Work order A = List the virtual assistants that the ChatGPT update article names as rivals of ChatGPT Plus.
Work order B = From the ChatGPT update article, extract the stretch from "Voice Interaction: First" through "to their questions.", copying it word for word.

OpenAI has unleashed a significant update to its ChatGPT, expanding the capabilities of this viral application in two major ways.
Voice Interaction: First and foremost, ChatGPT now has a voice. Users can choose from five synthetic voices, designed to sound remarkably lifelike, and engage in conversations with the chatbot as if making a phone call. This feature allows users to receive real-time spoken responses to their questions.
Image Recognition: The second major enhancement is ChatGPT’s ability to answer questions about images. While this feature was teased with the introduction of GPT-4, the model powering ChatGPT, it was previously unavailable to the wider public. Users can now upload images to the application and inquire about their content.
Additionally, OpenAI announced that DALL-E 3, the latest iteration of its image-generation model, will be integrated with ChatGPT. This integration will enable users to prompt ChatGPT to generate images.
The introduction of voice capabilities relies on two separate models. Whisper, OpenAI’s existing speech-to-text model, converts spoken language into text, which is then fed into ChatGPT. A new text-to-speech model is used to convert ChatGPT’s responses into spoken words.
The synthetic voices used for ChatGPT were created by training the text-to-speech model on the voices of actors hired by OpenAI. The company focused on ensuring that these voices are pleasant and easy to listen to, with potential plans to allow users to create their own voices in the future.
OpenAI is sharing this text-to-speech model with select companies, including Spotify. Spotify has disclosed its use of the same synthetic voice technology to translate celebrity podcasts into multiple languages, employing synthetic versions of the podcasters’ voices.
These updates underscore OpenAI’s rapid transformation of experimental models into desirable products. In a relatively short time frame, ChatGPT has evolved into ChatGPT Plus, a premium application that combines GPT-4 and DALL-E, rivaling virtual assistants like Siri, Google Assistant, and Alexa. Available for $20 per month, this enhanced app reflects OpenAI’s commitment to making ChatGPT more useful and valuable to users.
The image recognition feature of ChatGPT has already been tested by Be My Eyes, an app designed for people with visual impairments. Users can upload images and ask the chatbot to describe them, offering an alternative to human volunteers.
OpenAI is well aware of the potential risks associated with these updates. Combining models introduces new complexities and challenges. To mitigate misuse, users cannot ask questions about images of private individuals, for instance. OpenAI has been diligently addressing these issues to ensure the updates are safe for public use.
However, challenges remain. Voice recognition could potentially exclude individuals who do not speak with mainstream accents, and synthetic voices carry social and cultural implications that can shape users’ perceptions and expectations.
OpenAI remains confident that it has addressed the most critical issues, but the evolution of ChatGPT and similar AI models will continue to be a complex and evolving process.

Excerpted records =
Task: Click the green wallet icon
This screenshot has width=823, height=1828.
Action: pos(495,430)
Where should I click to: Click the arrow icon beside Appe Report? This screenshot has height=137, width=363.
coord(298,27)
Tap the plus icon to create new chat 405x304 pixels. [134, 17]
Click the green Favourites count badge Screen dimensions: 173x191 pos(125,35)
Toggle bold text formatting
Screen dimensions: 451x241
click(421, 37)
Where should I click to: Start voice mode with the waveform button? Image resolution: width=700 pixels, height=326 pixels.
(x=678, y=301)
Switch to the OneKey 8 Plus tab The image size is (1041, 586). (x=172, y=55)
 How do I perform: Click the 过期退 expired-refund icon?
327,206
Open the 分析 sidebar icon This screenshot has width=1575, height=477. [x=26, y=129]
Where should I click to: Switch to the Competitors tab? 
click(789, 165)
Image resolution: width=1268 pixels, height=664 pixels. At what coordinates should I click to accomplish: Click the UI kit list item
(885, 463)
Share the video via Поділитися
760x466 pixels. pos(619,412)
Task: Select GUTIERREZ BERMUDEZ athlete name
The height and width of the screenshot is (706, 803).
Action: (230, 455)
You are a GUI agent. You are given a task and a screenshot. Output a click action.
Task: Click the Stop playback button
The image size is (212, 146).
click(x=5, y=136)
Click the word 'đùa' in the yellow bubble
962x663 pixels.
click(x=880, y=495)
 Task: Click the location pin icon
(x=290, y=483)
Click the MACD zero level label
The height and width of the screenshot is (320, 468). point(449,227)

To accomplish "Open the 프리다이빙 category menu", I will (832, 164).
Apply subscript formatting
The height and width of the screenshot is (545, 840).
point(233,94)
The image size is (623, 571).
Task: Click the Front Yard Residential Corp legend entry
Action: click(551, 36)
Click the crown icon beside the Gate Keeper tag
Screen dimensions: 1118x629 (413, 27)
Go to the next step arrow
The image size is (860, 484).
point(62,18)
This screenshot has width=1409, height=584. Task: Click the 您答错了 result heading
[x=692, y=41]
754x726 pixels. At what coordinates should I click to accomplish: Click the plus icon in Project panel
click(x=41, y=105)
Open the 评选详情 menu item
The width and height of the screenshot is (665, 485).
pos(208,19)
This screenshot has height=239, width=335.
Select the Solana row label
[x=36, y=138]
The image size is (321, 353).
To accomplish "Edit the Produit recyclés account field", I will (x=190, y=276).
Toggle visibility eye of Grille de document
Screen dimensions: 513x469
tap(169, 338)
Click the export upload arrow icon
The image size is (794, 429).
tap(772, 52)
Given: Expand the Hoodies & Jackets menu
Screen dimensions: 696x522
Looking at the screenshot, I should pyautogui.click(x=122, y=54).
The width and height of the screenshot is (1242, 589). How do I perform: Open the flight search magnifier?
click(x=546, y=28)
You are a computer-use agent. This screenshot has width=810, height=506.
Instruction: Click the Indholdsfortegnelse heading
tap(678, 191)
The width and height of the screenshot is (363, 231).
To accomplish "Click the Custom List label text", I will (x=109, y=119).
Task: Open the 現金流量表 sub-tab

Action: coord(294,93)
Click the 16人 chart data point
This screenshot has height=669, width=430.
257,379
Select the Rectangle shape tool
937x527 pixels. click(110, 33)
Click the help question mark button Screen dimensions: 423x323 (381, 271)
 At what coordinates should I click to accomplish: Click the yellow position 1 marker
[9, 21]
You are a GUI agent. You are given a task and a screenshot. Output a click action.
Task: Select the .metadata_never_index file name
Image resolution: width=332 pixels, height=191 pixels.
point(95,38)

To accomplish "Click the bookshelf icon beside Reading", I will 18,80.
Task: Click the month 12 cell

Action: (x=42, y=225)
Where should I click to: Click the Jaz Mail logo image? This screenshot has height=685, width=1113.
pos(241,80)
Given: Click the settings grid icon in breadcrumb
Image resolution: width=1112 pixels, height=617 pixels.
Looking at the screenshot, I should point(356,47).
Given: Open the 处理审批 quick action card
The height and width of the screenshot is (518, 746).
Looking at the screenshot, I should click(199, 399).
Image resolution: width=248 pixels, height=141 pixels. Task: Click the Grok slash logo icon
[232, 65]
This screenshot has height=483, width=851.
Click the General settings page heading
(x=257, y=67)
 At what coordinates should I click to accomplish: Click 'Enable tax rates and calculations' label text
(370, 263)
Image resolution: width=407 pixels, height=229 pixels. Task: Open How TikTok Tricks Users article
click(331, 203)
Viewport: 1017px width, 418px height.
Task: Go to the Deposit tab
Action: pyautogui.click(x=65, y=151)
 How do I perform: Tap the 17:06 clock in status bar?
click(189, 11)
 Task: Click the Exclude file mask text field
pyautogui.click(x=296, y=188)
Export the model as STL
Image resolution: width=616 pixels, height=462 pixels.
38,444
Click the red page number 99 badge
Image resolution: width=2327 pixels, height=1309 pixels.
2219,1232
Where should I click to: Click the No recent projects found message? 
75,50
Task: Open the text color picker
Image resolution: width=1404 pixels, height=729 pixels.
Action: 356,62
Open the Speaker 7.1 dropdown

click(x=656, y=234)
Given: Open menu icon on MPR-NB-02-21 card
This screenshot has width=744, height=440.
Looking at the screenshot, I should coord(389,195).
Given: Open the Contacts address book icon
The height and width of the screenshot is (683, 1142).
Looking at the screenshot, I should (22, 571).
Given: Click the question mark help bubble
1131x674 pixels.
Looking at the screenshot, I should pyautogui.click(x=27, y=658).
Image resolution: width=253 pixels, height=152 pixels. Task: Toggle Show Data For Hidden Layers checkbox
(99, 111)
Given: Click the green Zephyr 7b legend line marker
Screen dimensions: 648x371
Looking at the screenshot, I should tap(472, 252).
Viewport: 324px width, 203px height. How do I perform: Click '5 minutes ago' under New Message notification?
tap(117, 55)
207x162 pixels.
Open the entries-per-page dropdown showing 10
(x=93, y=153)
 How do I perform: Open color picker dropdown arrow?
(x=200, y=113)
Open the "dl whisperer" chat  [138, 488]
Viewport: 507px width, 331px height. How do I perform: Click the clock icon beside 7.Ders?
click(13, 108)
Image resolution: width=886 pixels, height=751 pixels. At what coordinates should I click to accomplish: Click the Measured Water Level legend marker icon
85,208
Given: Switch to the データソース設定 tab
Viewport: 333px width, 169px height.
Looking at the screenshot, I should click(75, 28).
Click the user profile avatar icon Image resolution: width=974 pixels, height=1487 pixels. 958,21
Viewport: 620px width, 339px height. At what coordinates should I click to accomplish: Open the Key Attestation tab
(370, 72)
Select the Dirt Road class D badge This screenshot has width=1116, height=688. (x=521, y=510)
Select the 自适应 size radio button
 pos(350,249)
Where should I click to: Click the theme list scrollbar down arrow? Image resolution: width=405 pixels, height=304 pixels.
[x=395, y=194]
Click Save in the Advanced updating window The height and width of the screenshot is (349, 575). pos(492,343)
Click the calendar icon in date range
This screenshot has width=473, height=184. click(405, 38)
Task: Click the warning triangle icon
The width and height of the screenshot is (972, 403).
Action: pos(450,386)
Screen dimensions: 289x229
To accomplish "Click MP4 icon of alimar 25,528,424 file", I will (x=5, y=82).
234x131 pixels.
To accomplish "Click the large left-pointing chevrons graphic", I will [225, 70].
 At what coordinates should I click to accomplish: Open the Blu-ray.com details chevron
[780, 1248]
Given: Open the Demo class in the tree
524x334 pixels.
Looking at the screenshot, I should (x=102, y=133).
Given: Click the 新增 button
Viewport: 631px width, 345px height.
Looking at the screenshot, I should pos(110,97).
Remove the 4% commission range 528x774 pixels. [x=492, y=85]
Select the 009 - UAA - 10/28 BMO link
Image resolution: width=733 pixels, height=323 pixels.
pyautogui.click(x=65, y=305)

Task response A =
Siri
Google Assistant
Alexa

Task response B =
Voice Interaction: First and foremost, ChatGPT now has a voice. Users can choose from five synthetic voices, designed to sound remarkably lifelike, and engage in conversations with the chatbot as if making a phone call. This feature allows users to receive real-time spoken responses to their questions.